The quantitative contributions of pancreatic responsiveness and insulin sensitivity to glucose tolerance were measured using the "minimal modeling technique" in 18 lean and obese subjects (88-206% ideal body wt). The individual contributions of insulin secretion and action were measured by interpreting the dynamics of plasma glucose and insulin during the intravenous glucose tolerance test in terms of two mathematical models. One, the insulin kinetics model, yields parameters of first-phase (phi 1) and second-phase (phi 2) responsivity of the beta-cells to glucose. The other glucose kinetics model yields the insulin sensitivity parameters, SI. Lean and obese subjects were subdivided into good (KG greater than 1.5) and lower (KG less than 1.5) glucose tolerance groups. The etiology of lower glucose tolerance was entirely different in lean and obese subjects. Lean, lower tolerance was related to pancreatic insufficiency (phi 2 77% lower than in good tolerance controls [P less than 0.03]), but insulin sensitivity was normal (P greater than 0.5). In contrast, obese lower tolerance was entirely due to insulin resistance (SI diminished 60% [P less than 0.01]); pancreatic responsiveness was not different from lean, good tolerance controls (phi 1: P greater than 0.06; phi 2: P greater than 0.40). Subjects (regardless of weight) could be segregated into good and lower tolerance by the product of second-phase beta-cell responsivity and insulin sensitivity (phi 2 . SI). Thus, these two factors were primarily responsible for overall determination of glucose tolerance. The effect of phi 1 was to modulate the KG value within those groups whose overall tolerance was determined by phi 2 . SI. This phi 1 modulating influence was more pronounced among insulin sensitive (phi 1 vs. KG, r = 0.79) than insulin resistant (obese, low tolerance; phi 1 vs. KG, r = 0.91) subjects. This study demonstrates the feasibility of the minimal model technique to determine the etiology of impaired glucose tolerance.

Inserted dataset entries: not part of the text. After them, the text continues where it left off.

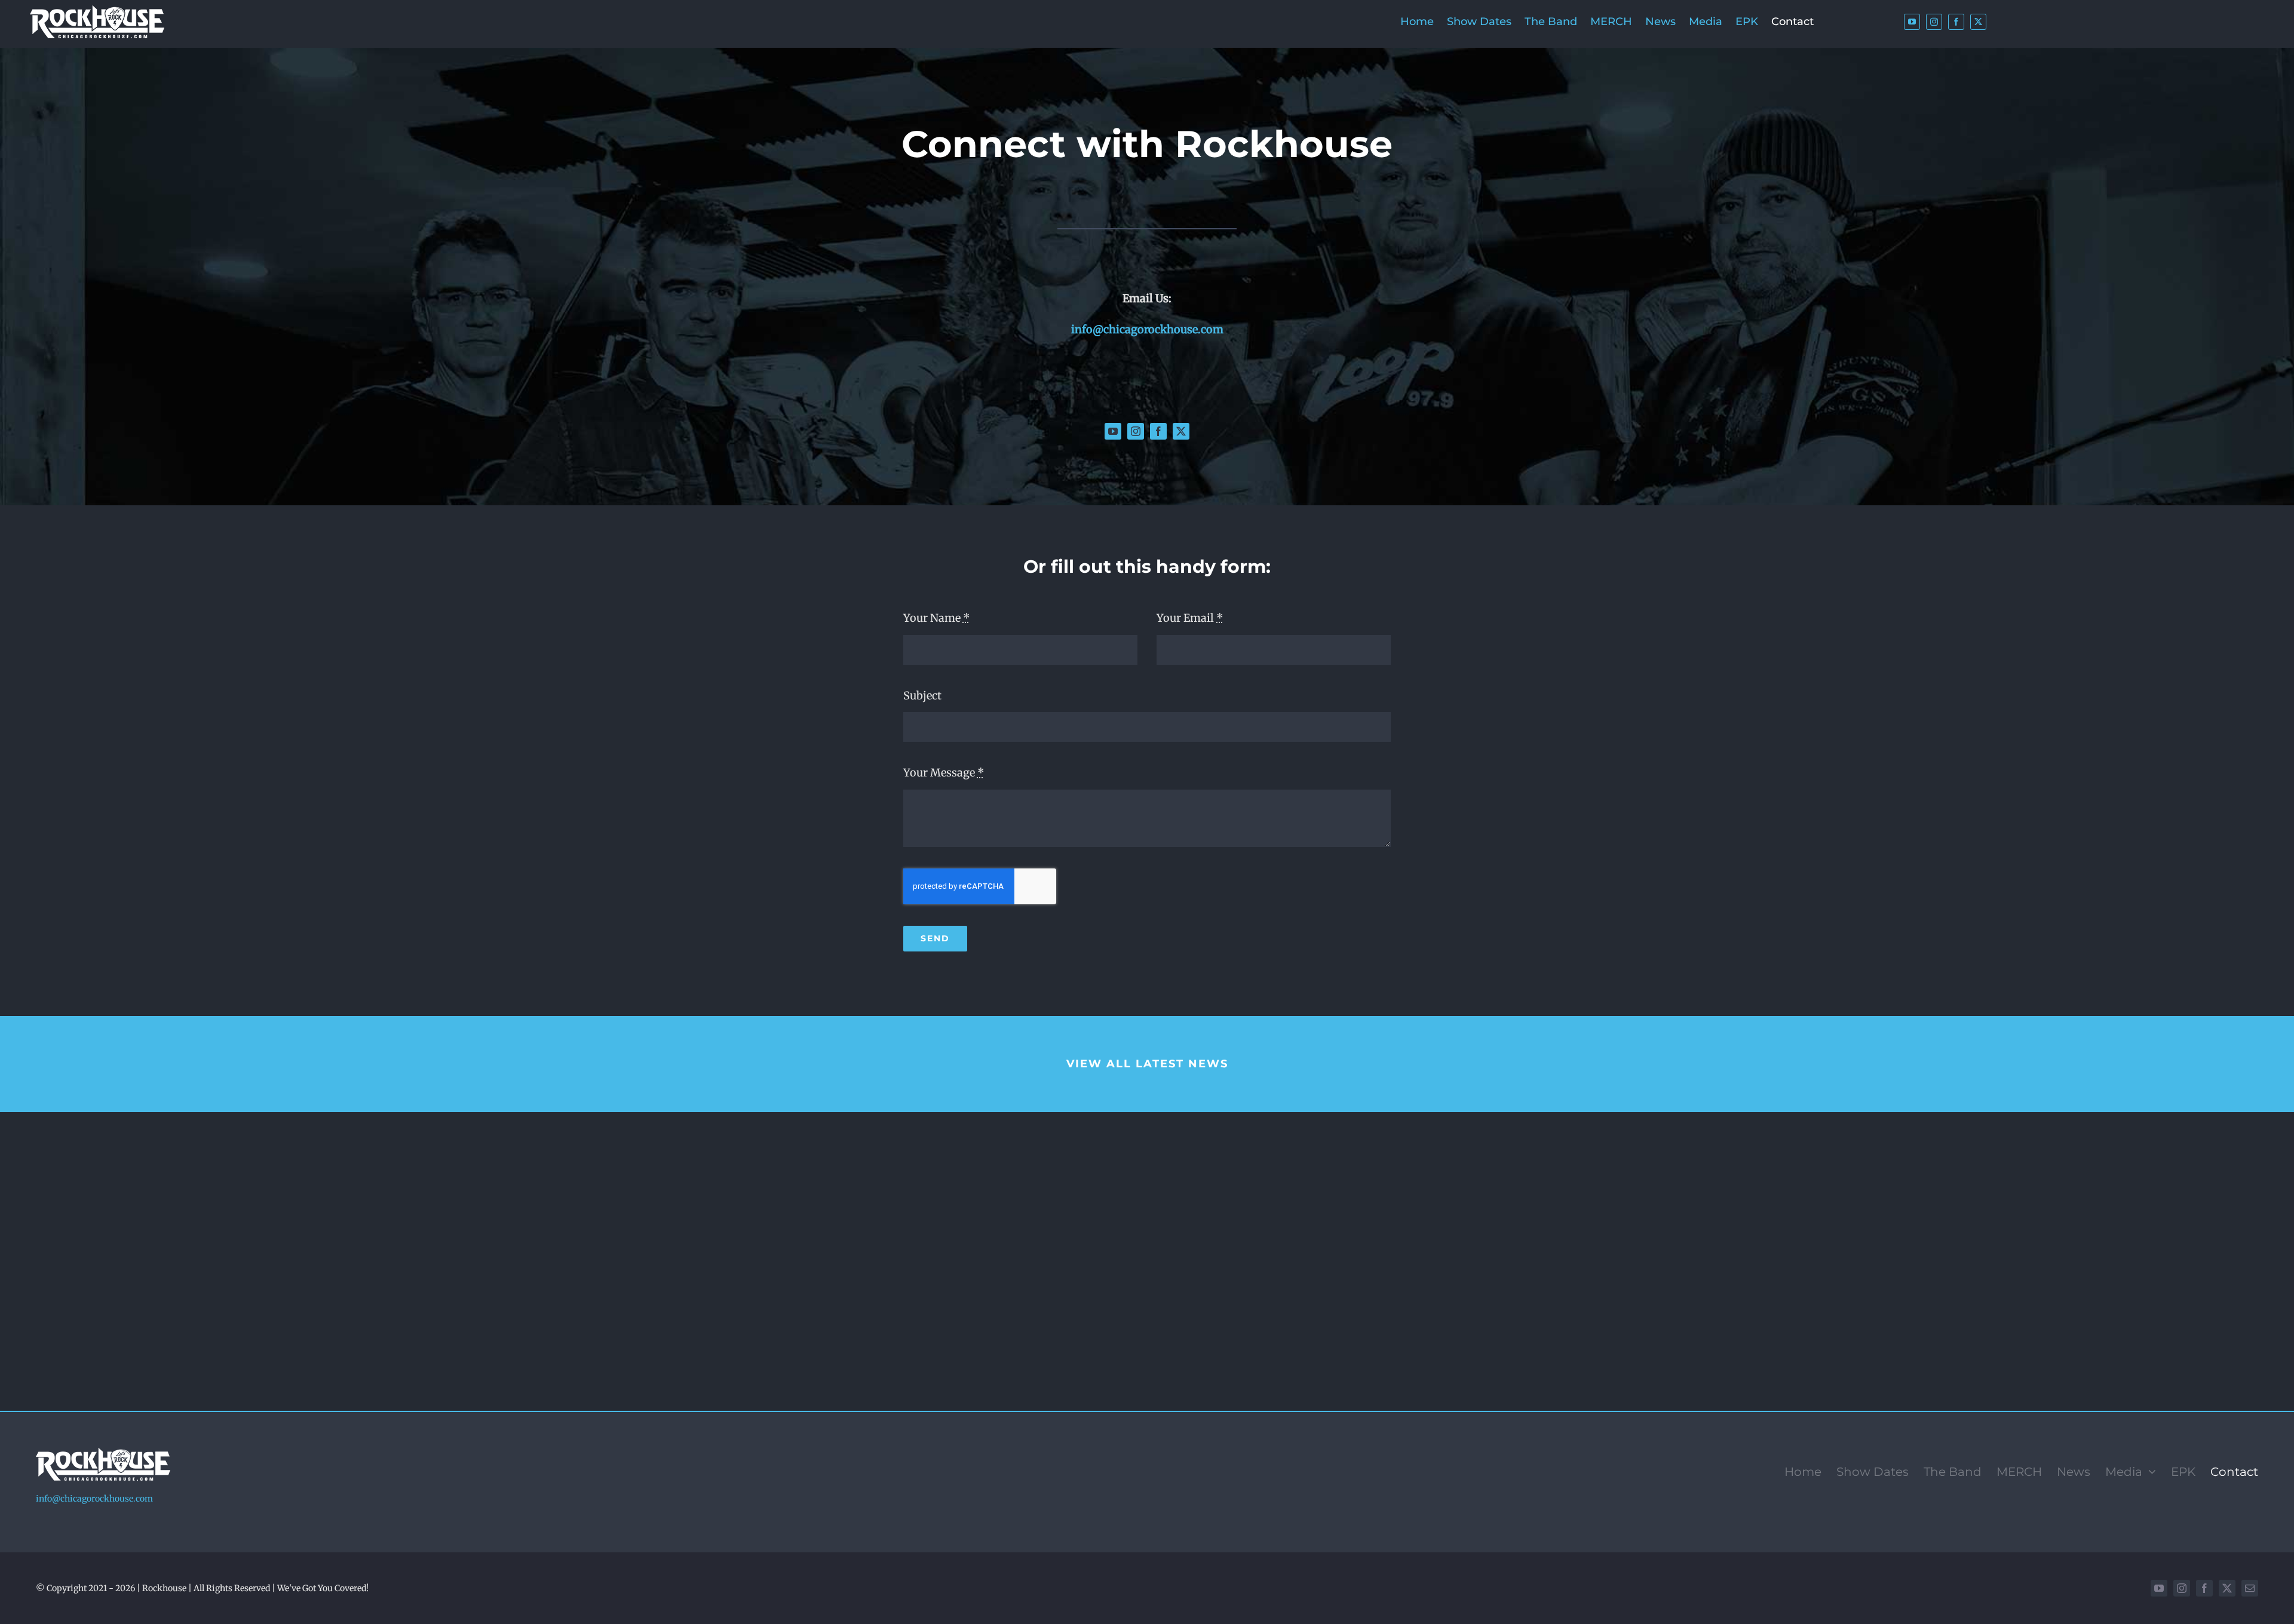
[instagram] (1934, 22)
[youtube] (1912, 22)
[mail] (2249, 1588)
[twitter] (1978, 22)
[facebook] (1956, 22)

采用“最小模型技术”对18名体重正常和肥胖的受试者(体重为理想体重的88%-206%)的胰腺反应性和胰岛素敏感性对葡萄糖耐量的定量贡献进行了测定。通过用两个数学模型解释静脉葡萄糖耐量试验期间血浆葡萄糖和胰岛素的动态变化,来测量胰岛素分泌和作用的个体贡献。一个是胰岛素动力学模型,可得出β细胞对葡萄糖的第一相(φ1)和第二相(φ2)反应性参数。另一个葡萄糖动力学模型可得出胰岛素敏感性参数SI。体重正常和肥胖的受试者被分为葡萄糖耐量良好(KG大于1.5)和较差(KG小于1.5)两组。体重正常和肥胖受试者葡萄糖耐量较差的病因完全不同。体重正常者葡萄糖耐量较差与胰腺功能不全有关(φ2比耐量良好的对照组低77%[P<0.03]),但胰岛素敏感性正常(P>0.5)。相比之下,肥胖者葡萄糖耐量较差完全是由于胰岛素抵抗(SI降低60%[P<0.01]);胰腺反应性与体重正常、耐量良好的对照组无差异(φ1:P>0.06;φ2:P>0.40)。受试者(无论体重如何)可通过第二相β细胞反应性和胰岛素敏感性的乘积(φ2·SI)分为耐量良好和较差两组。因此,这两个因素是总体葡萄糖耐量测定的主要决定因素。φ1的作用是在那些总体耐量由φ2·SI决定的组内调节KG值。这种φ1调节影响在胰岛素敏感的受试者(φ1与KG,r=0.79)中比胰岛素抵抗的受试者(肥胖、耐量低;φ1与KG,r=0.91)中更明显。本研究证明了最小模型技术在确定葡萄糖耐量受损病因方面的可行性。